At one point the spark broke. I really thought I had known him for a long time, but that was not possible, at least not in earthly life. I also didn’t do much with it. I thought he was a nice man but I am in a relationship so life went on. A while later I saw him again and I didn’t feel anything for him. Until at some point I heard his voice again and then I got itchy. Again I did nothing with it and life went on. Until I heard a certain song on YouTube, I immediately thought of him and I realized that I felt more for him than I realized. Since then, now more than a year ago, I think of him almost every day and miss him. I have a hard time with it, because I have a family and I am not waiting for this. But there is little to be done about it. Fortunately things are getting better now and again.
I have never had a relationship with him and would also be impossible. Furthermore, I have no contact with him and I never see him.
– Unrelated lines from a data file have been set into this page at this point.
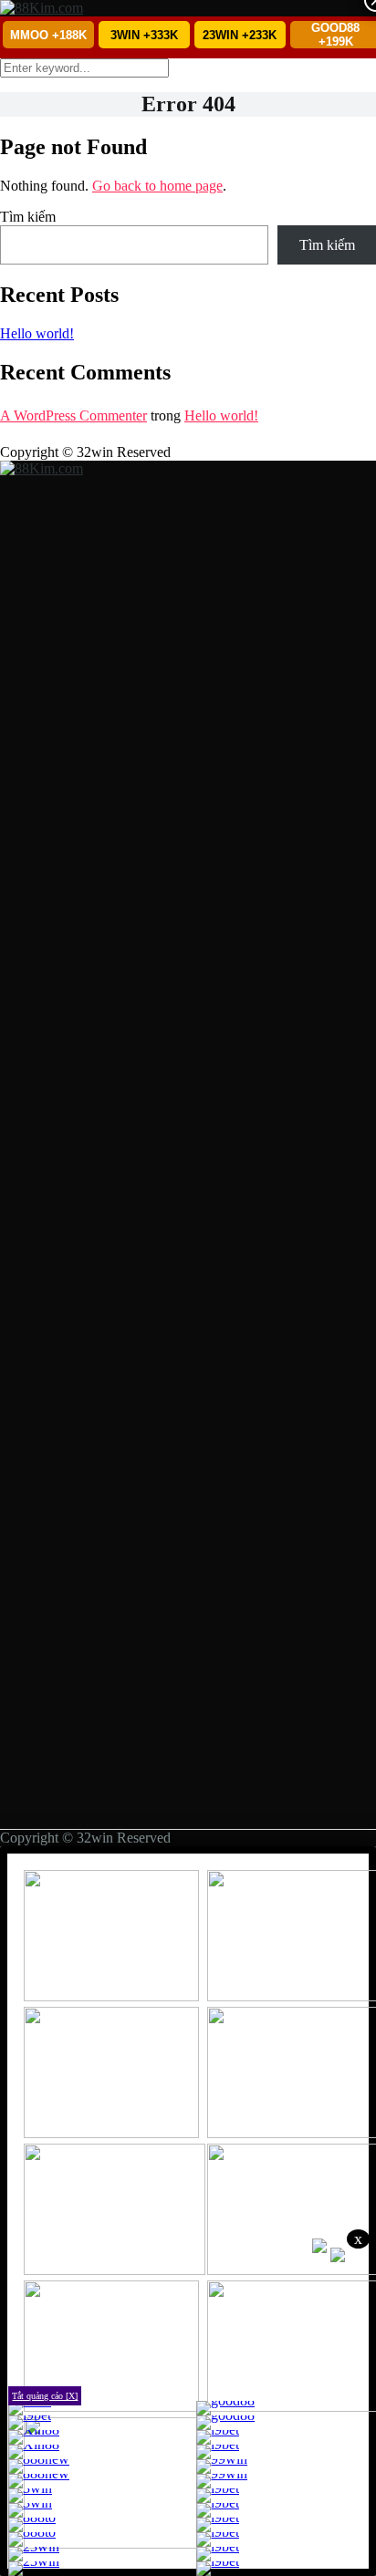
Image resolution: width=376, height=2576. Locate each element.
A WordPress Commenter (73, 415)
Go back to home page (157, 185)
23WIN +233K (240, 35)
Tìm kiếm (28, 216)
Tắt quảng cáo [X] (45, 2396)
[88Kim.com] (41, 8)
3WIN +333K (144, 35)
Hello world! (37, 333)
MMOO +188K (48, 35)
I have had a good relationship with my current partner for years and I was happy with my relationship. Because of this experience, the current relationship has become somewhat less in my opinion. My partner knows nothing about it. At least I didn’t tell him anything. I am busy releasing twinflames and would like to continue with my current relationship and become happy again.
Obstacles are that we are both bound.
I don’t know what twinflame wants. I never talked to him about a love affair. I don’t know what I want either. My feeling and mind are contradictory.
I have no contact with him and I often miss him and would like to have contact with him, but I don’t see that happening so quickly.
I am actually not so happy that I have met twinflames . It turns my whole life upside down. Maybe I will be happy with it later.
What I found most special was the spark that skipped, I thought that was special. I had never experienced this before.
I am currently reading many stories about similar experiences and am trying to get better. I also try to let him go as much as possible and continue with my life. Although that is still possible with ups and downs at the moment.